Wednesday, August 8, 2012

Prevent Autodiscovery from Using a Pre-production CAS

When you install a Client Access server (CAS) into an existing Exchange environment, an SCP object is created in Active Directory for autodiscover. That object is immediately available in Active Directory and can be located by Outlook clients. If the CAS is not ready, and you've not configured certificates on the CAS yet, then users may start getting the errors about untrusted certificates.

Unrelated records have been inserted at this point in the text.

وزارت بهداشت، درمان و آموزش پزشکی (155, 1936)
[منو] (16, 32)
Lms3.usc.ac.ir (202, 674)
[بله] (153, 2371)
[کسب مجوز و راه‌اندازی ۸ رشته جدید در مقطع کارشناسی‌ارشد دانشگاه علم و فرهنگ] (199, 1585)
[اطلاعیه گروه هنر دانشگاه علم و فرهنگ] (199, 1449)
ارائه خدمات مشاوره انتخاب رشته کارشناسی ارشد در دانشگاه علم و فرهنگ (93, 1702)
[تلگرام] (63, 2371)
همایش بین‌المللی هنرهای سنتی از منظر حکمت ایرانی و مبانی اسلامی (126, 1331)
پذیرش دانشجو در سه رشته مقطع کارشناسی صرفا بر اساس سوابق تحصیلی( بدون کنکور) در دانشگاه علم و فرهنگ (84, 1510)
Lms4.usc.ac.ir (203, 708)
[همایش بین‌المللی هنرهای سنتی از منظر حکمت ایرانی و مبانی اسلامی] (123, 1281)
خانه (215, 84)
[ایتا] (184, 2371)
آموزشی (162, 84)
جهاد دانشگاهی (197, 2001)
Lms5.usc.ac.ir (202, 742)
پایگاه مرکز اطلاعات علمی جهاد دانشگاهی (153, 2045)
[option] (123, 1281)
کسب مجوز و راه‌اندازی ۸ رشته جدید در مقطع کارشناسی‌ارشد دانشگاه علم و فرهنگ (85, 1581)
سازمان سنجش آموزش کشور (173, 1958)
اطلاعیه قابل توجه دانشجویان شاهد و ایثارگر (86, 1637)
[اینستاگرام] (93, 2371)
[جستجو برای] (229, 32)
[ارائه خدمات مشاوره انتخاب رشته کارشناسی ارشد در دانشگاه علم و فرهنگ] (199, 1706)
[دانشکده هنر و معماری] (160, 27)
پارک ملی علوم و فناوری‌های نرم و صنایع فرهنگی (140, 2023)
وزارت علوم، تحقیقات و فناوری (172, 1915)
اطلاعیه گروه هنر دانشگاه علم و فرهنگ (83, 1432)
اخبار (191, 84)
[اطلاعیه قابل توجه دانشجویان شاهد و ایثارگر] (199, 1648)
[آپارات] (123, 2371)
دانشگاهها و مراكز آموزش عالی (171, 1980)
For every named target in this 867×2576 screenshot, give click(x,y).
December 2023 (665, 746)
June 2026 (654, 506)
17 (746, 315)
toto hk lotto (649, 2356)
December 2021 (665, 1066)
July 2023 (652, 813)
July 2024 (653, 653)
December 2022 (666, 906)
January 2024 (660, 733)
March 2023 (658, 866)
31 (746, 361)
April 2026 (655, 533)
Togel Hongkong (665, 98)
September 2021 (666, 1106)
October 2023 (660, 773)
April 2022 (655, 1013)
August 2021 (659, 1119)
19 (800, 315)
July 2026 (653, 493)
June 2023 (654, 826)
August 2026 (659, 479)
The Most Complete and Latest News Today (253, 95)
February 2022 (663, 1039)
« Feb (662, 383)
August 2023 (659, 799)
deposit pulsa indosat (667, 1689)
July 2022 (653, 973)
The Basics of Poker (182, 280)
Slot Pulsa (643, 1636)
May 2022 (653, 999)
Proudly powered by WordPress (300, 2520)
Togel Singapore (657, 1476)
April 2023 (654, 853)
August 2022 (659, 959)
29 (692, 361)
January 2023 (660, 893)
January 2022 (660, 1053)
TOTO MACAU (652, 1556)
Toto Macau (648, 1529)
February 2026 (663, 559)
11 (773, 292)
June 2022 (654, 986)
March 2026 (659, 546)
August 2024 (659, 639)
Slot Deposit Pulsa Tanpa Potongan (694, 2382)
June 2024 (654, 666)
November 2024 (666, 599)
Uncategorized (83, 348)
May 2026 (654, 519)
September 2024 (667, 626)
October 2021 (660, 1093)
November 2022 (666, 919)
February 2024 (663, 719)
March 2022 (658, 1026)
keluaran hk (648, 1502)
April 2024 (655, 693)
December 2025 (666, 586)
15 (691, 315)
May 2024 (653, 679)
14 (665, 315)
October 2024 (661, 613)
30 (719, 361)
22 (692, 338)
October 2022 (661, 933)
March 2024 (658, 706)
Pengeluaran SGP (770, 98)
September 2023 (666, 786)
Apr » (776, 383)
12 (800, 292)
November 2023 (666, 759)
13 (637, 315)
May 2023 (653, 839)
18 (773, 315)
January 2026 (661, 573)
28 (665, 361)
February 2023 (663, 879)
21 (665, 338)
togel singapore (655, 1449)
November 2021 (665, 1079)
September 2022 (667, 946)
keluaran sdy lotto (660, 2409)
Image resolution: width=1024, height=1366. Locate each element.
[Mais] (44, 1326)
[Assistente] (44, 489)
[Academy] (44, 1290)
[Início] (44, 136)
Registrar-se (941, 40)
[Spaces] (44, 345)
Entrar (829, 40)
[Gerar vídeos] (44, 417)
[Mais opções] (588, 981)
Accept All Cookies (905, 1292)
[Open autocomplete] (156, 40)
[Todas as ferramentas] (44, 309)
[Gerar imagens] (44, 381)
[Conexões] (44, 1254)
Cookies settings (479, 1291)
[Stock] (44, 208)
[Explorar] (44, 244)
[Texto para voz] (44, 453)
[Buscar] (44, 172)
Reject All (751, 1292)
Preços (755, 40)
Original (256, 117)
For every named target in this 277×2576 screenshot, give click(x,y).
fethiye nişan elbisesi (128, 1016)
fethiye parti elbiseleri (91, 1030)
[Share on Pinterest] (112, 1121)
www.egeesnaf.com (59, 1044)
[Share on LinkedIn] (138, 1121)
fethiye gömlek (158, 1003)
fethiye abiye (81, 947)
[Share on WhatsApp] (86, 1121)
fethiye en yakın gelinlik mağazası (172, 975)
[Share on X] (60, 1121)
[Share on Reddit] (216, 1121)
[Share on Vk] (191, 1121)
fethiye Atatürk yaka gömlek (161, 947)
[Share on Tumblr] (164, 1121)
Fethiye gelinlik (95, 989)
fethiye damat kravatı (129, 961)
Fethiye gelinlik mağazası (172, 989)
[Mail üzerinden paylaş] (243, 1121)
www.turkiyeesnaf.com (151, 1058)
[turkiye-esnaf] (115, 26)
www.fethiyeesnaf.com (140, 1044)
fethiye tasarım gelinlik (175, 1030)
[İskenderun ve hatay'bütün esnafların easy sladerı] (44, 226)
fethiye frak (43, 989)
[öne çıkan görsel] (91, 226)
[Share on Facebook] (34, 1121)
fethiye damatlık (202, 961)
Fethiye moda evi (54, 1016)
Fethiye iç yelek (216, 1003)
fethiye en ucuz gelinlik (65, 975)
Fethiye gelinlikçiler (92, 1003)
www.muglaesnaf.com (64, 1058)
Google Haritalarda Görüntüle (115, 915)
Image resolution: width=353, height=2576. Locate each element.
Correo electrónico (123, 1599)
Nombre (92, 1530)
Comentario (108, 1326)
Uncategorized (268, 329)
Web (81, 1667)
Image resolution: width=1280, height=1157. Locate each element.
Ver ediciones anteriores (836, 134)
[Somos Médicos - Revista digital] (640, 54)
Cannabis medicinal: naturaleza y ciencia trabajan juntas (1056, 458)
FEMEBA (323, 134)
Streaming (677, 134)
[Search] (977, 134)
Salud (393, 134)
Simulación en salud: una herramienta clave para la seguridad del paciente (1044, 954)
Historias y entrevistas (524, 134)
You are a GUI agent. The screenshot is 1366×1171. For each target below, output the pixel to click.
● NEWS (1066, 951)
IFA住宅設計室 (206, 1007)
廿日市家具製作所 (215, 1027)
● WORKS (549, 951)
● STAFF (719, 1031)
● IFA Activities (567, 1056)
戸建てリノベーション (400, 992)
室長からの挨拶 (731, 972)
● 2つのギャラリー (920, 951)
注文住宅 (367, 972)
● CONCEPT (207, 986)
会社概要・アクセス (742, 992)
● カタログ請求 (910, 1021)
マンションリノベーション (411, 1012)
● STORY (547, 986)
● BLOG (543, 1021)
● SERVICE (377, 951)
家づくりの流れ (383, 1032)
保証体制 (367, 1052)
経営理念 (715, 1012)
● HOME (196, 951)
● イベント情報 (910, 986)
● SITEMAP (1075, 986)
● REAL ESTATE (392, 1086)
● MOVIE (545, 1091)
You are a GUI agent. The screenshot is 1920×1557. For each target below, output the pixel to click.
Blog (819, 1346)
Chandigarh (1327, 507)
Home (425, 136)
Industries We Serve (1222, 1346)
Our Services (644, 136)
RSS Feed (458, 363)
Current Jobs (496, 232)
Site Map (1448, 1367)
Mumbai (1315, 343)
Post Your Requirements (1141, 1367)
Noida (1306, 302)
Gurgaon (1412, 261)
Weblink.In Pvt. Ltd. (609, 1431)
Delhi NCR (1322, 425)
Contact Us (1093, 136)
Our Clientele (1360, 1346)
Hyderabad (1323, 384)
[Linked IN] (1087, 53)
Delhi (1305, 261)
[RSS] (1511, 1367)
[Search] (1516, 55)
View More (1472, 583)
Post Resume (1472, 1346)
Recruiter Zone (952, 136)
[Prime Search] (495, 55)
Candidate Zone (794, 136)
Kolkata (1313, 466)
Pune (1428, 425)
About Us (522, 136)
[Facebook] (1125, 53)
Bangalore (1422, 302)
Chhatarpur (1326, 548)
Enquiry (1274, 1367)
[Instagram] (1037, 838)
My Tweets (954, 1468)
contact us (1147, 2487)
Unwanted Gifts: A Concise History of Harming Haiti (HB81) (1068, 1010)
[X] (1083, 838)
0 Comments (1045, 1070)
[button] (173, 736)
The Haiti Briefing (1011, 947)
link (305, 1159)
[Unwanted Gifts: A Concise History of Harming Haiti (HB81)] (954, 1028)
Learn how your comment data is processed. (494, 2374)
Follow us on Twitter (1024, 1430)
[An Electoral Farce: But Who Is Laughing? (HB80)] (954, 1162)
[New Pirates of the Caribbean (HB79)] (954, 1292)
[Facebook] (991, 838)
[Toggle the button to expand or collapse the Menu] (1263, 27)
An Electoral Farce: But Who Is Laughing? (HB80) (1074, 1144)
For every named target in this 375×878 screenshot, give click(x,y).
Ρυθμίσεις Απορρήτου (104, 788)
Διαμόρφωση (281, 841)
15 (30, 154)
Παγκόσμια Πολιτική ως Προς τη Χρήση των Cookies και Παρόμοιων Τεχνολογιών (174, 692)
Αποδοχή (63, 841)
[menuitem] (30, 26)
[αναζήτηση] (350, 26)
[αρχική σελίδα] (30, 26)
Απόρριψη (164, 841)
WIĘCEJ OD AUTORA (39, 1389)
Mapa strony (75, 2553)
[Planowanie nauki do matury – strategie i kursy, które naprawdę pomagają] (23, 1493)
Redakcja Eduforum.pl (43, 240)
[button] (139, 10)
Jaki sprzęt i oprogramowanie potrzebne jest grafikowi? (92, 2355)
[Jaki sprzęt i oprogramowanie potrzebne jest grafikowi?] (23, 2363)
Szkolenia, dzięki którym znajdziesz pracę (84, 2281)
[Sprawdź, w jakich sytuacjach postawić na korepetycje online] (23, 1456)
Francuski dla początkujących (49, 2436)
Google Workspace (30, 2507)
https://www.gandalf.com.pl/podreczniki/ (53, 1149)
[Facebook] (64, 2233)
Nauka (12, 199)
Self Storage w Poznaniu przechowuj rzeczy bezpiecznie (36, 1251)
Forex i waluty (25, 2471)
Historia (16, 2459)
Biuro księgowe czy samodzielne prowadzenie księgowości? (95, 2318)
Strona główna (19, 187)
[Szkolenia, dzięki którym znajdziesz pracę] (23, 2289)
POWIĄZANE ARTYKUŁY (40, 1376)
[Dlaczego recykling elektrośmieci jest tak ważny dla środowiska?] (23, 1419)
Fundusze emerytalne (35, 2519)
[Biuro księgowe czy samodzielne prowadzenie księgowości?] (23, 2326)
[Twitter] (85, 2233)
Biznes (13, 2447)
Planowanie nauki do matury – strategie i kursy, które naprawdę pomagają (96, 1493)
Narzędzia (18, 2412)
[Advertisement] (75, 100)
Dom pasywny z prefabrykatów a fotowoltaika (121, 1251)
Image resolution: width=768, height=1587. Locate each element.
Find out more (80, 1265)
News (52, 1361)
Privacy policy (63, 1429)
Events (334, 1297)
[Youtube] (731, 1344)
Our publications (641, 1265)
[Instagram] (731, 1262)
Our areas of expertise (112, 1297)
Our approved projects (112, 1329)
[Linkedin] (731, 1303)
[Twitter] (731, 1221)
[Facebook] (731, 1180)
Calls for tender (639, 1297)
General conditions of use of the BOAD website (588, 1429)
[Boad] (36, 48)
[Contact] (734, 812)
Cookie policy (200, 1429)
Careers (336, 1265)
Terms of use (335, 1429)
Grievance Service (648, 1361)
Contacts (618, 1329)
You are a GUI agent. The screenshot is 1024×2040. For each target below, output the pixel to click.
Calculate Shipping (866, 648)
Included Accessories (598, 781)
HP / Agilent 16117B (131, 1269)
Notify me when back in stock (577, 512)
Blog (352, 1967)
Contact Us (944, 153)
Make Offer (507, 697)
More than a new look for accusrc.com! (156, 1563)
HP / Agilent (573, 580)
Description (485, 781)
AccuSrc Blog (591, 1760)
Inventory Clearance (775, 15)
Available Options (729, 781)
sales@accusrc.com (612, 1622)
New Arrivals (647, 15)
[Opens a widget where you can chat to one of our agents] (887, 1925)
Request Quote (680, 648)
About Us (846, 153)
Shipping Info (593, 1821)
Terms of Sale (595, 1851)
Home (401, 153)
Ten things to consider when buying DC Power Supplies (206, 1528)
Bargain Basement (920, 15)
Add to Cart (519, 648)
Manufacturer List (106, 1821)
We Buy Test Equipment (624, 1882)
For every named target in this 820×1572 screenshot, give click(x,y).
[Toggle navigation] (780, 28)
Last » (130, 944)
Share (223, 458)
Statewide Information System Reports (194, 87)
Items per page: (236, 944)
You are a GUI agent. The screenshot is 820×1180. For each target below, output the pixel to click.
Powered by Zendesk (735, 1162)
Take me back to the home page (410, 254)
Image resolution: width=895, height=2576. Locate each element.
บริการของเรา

To prevent clients from using the new CAS before it is configured (effectively disabling autodiscover), you can modify the SCP object by using the following cmdlet:

Set-ClientAccessServer ServerName -AutoDiscoverServiceInternalUri $NULL

Later, when the CAS is ready for production, you need to put the correct URI back into the object with the following cmdlet:

Set-ClientAccessServer ServerName -AutoDiscoverServiceInternalUri https://ServerFQDN/Autodiscover/Autodiscover.xml

Update May 2018
For the last while, I've been hearing about issues when setting the autodiscover URL to $null. It seems that newer Outlook clients see the SCP object in AD and assume that they can use the default URL for that node. So, rather than setting it to $null, set the URL to be the load balanced URL used for the older version.

As a practical example, if you are adding Exchange 2016 to and Exchange 2010 organization, set the URL to point at the Exchange 2010 servers until you've configured and tested the Exchange 2016 servers.